___ Page ___
The experience of incivility is growing with the growth of social freedom and the movement of people in contemporary urban settings, which expand, disrupt and transform social expectations. The introduction of global relationships through media and growing opportunities for communication are creating more occasions for interaction without the benefit of guidance in the social cues to distinguish civil and uncivil behavior. These accelerating changes in our lives have ambivalent implications, which not only invoke challenges to personal boundary maintenance and social withdrawal, but also offer much possibility for greater freedom through boundary expansion and tolerance of differences. We should be aware of the high risk contexts, what kinds of situations cause what kinds of rudeness, what victims do about it and what they can do about it.
How much of a menace are rude people in public places? The research shows that the biggest problem is not when nice people venture into bad neighborhoods. Rudeness happens in ordinary public spaces where the foot traffic is heaviest. From the research on which this book is based, it turns out that the main rudeness culprits are middle class men.
We must recognize incivility as a routine part of everyday life. Incivility generates much anxious comment in the moment, but little sustained reflection in personal interactions. Quick personal judgment and unconscious, instinctive retribution are most common, particularly for rudeness between strangers in public places.
What can, and cannot, be done by governments to produce civil social relations? There are corrosive effects of incivility on the quality and health of society. There are emotional and social consequences of rudeness and victimization that challenge community life. How do we parent our children regarding incivility as perpetrators and victims as we live our lives? Traditionally, incivility becomes a public policy problem to be fixed only at the margins of intentional harm and criminality. There is a range of strategies for reducing the level of incivility in everyday life, identifying some simple and innovative solutions. This is part of the cutting edge of education, particularly for Quaker parents.
How do we prepare young people to deal with incivility? How do we raise their awareness of incivility and its changing patterns in changing contexts? How can Quaker events for youth help parents in education about incivility in family and public life? This book is written not for children or youth, but for adults, particularly in adult work lives and in their education of children. This book is a good place for parents to start.
Research has had almost nothing to say about interpersonal incivility. Until recently research on incivility has been limited in scope. It has focused on problem urban neighborhoods and urban renewal. It has lacked benchmark comparative data. More research and reflection is needed to explore incivility in everyday life as experienced over the broader population in the course of daily routines involving the rude intimates and the rude strangers in our lives.
This book is written by academics with an academic tone, but it the first of its kind to reach out to the public on this subject. It addresses an under-investigated dimension in all our lives and a dimension closely related to violence.
___ Record excerpts ___
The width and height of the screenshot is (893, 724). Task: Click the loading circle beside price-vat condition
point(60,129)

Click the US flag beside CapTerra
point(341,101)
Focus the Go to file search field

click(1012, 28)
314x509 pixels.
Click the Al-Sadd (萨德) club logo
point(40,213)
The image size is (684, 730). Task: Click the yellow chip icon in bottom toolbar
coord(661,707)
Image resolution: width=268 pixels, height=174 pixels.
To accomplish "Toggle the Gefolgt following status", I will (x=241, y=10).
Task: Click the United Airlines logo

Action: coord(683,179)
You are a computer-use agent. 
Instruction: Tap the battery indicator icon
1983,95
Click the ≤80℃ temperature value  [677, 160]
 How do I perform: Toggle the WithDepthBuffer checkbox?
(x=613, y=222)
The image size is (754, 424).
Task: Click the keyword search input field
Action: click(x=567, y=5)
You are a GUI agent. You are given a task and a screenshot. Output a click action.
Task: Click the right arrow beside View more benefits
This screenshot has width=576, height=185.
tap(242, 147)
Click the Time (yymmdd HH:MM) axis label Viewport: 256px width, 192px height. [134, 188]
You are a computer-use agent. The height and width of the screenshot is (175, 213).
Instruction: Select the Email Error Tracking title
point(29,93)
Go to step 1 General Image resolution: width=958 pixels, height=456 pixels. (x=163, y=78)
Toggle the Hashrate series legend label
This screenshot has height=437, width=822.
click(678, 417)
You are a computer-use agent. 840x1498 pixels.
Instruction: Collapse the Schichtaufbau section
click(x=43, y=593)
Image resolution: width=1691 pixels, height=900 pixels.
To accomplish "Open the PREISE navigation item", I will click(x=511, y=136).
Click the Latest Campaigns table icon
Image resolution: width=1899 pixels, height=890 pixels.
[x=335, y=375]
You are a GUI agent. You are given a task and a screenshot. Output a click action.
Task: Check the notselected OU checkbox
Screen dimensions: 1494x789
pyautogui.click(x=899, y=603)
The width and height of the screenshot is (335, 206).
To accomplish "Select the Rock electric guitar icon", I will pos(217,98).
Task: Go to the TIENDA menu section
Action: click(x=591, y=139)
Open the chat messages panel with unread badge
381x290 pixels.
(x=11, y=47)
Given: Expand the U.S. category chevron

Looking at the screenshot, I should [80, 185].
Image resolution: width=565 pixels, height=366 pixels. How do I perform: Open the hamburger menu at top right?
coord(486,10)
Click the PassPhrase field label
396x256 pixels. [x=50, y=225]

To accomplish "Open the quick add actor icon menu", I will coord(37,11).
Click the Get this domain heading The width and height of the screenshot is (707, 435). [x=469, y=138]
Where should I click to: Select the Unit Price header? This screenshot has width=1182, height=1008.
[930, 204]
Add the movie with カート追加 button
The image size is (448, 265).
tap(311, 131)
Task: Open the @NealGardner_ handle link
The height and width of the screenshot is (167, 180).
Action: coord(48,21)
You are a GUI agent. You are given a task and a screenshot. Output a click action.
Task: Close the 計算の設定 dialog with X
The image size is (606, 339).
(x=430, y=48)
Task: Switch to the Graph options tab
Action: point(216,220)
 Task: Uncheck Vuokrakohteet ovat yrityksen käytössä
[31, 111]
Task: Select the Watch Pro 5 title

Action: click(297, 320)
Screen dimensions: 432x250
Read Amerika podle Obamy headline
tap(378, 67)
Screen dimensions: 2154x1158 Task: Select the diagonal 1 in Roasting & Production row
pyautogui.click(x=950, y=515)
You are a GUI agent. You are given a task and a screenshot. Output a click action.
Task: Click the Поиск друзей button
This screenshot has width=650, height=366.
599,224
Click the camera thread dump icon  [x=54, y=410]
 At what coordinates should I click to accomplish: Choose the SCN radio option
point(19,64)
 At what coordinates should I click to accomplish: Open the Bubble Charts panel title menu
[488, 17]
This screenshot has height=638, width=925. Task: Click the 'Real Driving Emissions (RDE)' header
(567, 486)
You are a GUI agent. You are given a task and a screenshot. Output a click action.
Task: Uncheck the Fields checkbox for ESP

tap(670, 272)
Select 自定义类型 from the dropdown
___
Problems
1) According to the passage on incivility, who are the main culprits of rudeness?
2) Rewrite everything from "How do we prepare" down to "in our lives." in the passage on incivility, substituting "caregivers" for "parents".

Problem solutions
1) Middle class men.

2)
How do we prepare young people to deal with incivility? How do we raise their awareness of incivility and its changing patterns in changing contexts? How can Quaker events for youth help caregivers in education about incivility in family and public life? This book is written not for children or youth, but for adults, particularly in adult work lives and in their education of children. This book is a good place for caregivers to start.
Research has had almost nothing to say about interpersonal incivility. Until recently research on incivility has been limited in scope. It has focused on problem urban neighborhoods and urban renewal. It has lacked benchmark comparative data. More research and reflection is needed to explore incivility in everyday life as experienced over the broader population in the course of daily routines involving the rude intimates and the rude strangers in our lives.